Ways of Christmas
Gottli Family - Hungary
Mikey and Nicky (and their family) celebrate a Hungarian tradition of shining their shoes for St Nicholas Day and putting them near a window for treats (or coal) on December 6! We also celebrate our biggest Christmas feast on Christmas Eve after we get home from church, as they do in Hungary, and much of Europe.
Sa Family - Brazil
We're the Sa family - Aline (grade3S), Fernanda (grade 8), Jeferson and Raissa. Although Aline is Canadian, she surely celebrates Christmas "a la mode Bresilienne". We come from the Northeast of Brazil, where we speak Portuguese and it is hot all year long. There's no snow or cold weather. No hot chocolate or fireplaces. Brazil has over 170 million Christians. Christmas Eve is the most celebrated event of the year. Everyone dresses up in their Sunday best and some attend church services and mass before going to family dinners - usually at the grandparents house. We have a feast and celebrate with music and secret santa. It is tradition to open presents at midnight, so on Christmas eve, there's no "going to bed early". On the 25th we get together again to eat the leftovers and it seems that we have another party and reason to celebrate all over again!

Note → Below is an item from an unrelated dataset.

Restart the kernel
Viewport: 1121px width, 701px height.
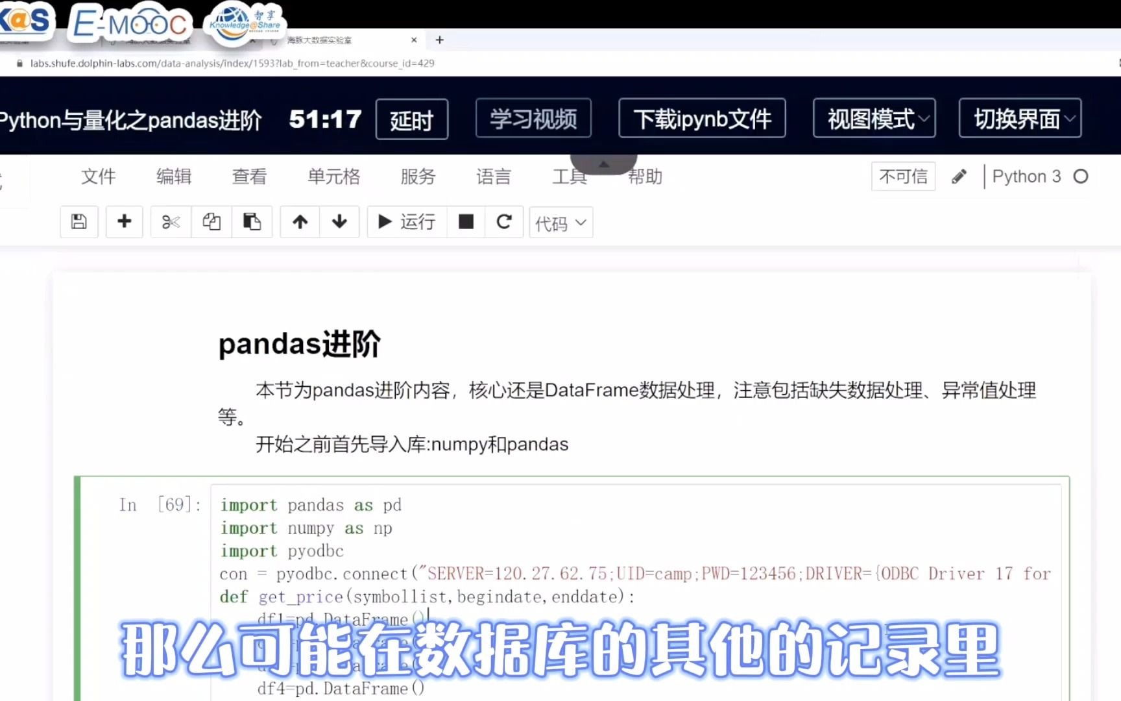click(x=504, y=222)

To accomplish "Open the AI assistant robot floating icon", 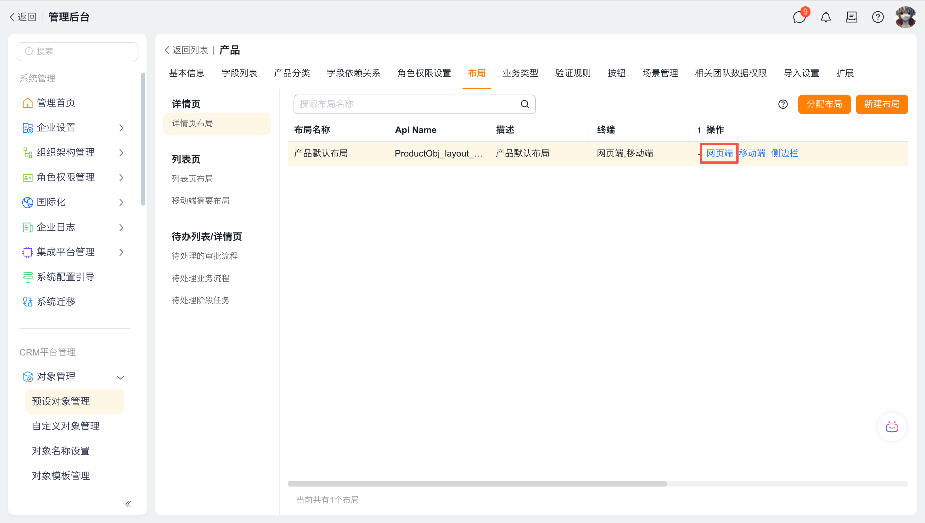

Here in Canada we gather with our Brazilian friends and celebrate with presents, dinner and music. Lots of Joy and celebration of the birth of Jesus!
Here are the pictures to show you a little bit of the weather, food and way we celebrate Christmas in Brazil.
Jeferson, Raissa, Aline and Fernanda
Boccardo Family - Italy
In Italy we have many traditions related to the Christmas period.
One of our favorites is going around the city to look for the most beautiful and original Nativity scenes. The atmosphere is magical, the lights illuminate the small and the big Nativity scenes and Christmas songs cheer the spirits. All the people are happy and we love to see the amazed faces of children in front of the mechanical Nativity scenes!
Groeneveld Family - Netherlands
A tradition at my parents' home in the Netherlands (our CCS kids' opa and oma), is the reading of the Christmas Gospel from a Bible printed in the year 1637, almost 400 years old. My dad bought from a small inheritance when his father passed away. The text font is Gothic and only my dad is able to read it fluently. At Christmas he would read a part of the story as it occurred around Jesus' birth.
This bible is the first original translation directly from Hebrew, Amaraic and Greek into Dutch. It is the first edition of the first year this translation was printed, it is unique and very valuable and is in mint shape for it's age. We handle it with respect and it is a privilege for kids in the family to carry it and open it up.
I think this tradition emphasizes the significance of the age of the gospel and the importance of it being available in your own language true to its origin. There is something impressive about that and reassuring, not to say that proof of the gospel lies in its age, however it does show that it stood the test of time and that many people before us saw that this Christmas story was either a feel good story or it would hold the truth. The answer doesn't lie in the middle, it doesn't leave the leniency to cherry pick, it is too radical for that even in our age. It is either a fairy tale or it is the story that opens the door to God's actual Kingdom, if you believe that exists. In either case, people long before us over the centuries have ensured this story did not get altered from its original form.